The NCA Generative AI LLMs certification is an entry-level credential that validates the foundational concepts for developing, integrating, and maintaining AI-driven applications using generative AI and large language models (LLMs) with NVIDIA solutions.
Candidate audience includes:
- AI DevOps engineers
 - AI strategists
 - Applied data scientists
 - Applied data research engineers
 - Applied deep learning research scientists
 - Cloud solution architects
 - Data scientists
 - Deep learning performance engineers
 - Generative AI specialists
 - LLM specialists/researchers
 - Machine learning engineers
 - Senior researchers
 - Software engineers
 - Solutions architects
 
Prerequisites
Learners should have a basic understanding of generative AI and large language models.
Recommended training for this certification
- Generative AI Explained (self-paced course, 2 hours, free)
 - Getting Started With Deep Learning (self-paced course, 8 hours) or Fundamentals of Deep Learning (FDL) (instructor-led workshop, 8 hours)
 - Fundamentals of Accelerated Data Science (FADS) (instructor-led workshop, 8 hours)
 - Introduction to Transformer-Based Natural Language Processing (self-paced course, 6 hours)

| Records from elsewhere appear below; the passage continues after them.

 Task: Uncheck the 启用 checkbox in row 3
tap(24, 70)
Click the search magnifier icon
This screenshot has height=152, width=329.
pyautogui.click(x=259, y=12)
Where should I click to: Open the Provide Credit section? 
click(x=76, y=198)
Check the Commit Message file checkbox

 - Building Transformer-Based Natural Language Processing Applications (BNLPA) (instructor-led workshop, 8 hours)
 - Rapid Application Development Using Large Language Models (RADLLM) (instructor-led workshop, 8 hours)

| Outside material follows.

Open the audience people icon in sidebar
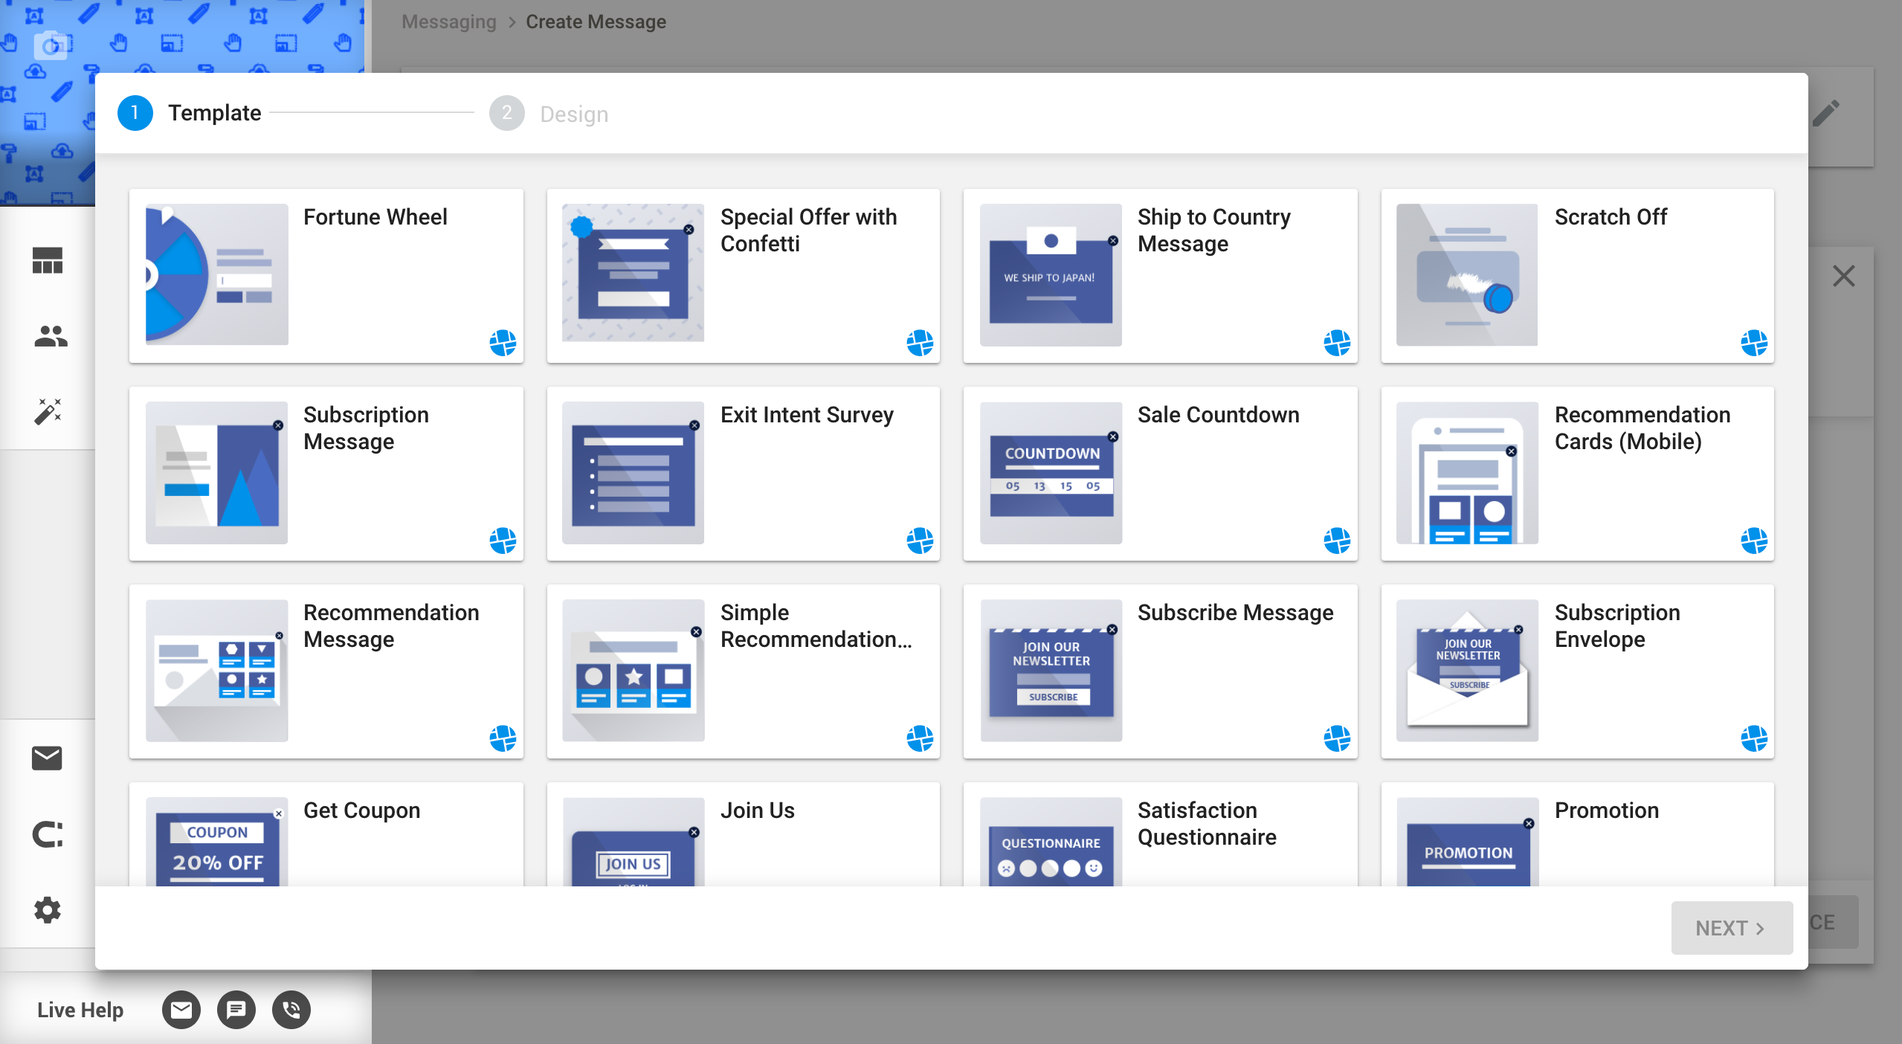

 - Efficient Large Language Model (LLM) Customization (ELLMC) (instructor-led workshop, 8 hours)
 - Prompt Engineering With LLaMA-2 (self-paced course, 3 hours)
 - Augmenting Your LLM Using Retrieval-Augmented Generation (self-paced course, 1 hour, free)
 - Building RAG Agents With LLMs (self-paced course, 8 hours, free) or Building RAG Agents with LLMs (BRAL) (instructor-led workshop, 8 hours)
 
Exams
Certification Exam Details
- Duration: One hour
 - Price: $125
 - Certification level: Associate
 - Subject: Generative AI and large language models
 - Number of questions: 50-60 multiple-choice
 - Language: English
 
Topics covered in the exam include:
- Fundamentals of machine learning and neural networks
 - Prompt engineering
 - Alignment
 - Data analysis and visualization
 - Experimentation
 - Data Preprocessing and feature engineering
 - Experiment design
 - Software development
 - Python libraries for LLMs
 - LLM integration and deployment
 
Recertification
This certification is valid for two years from issuance. Recertification may be achieved by retaking the exam.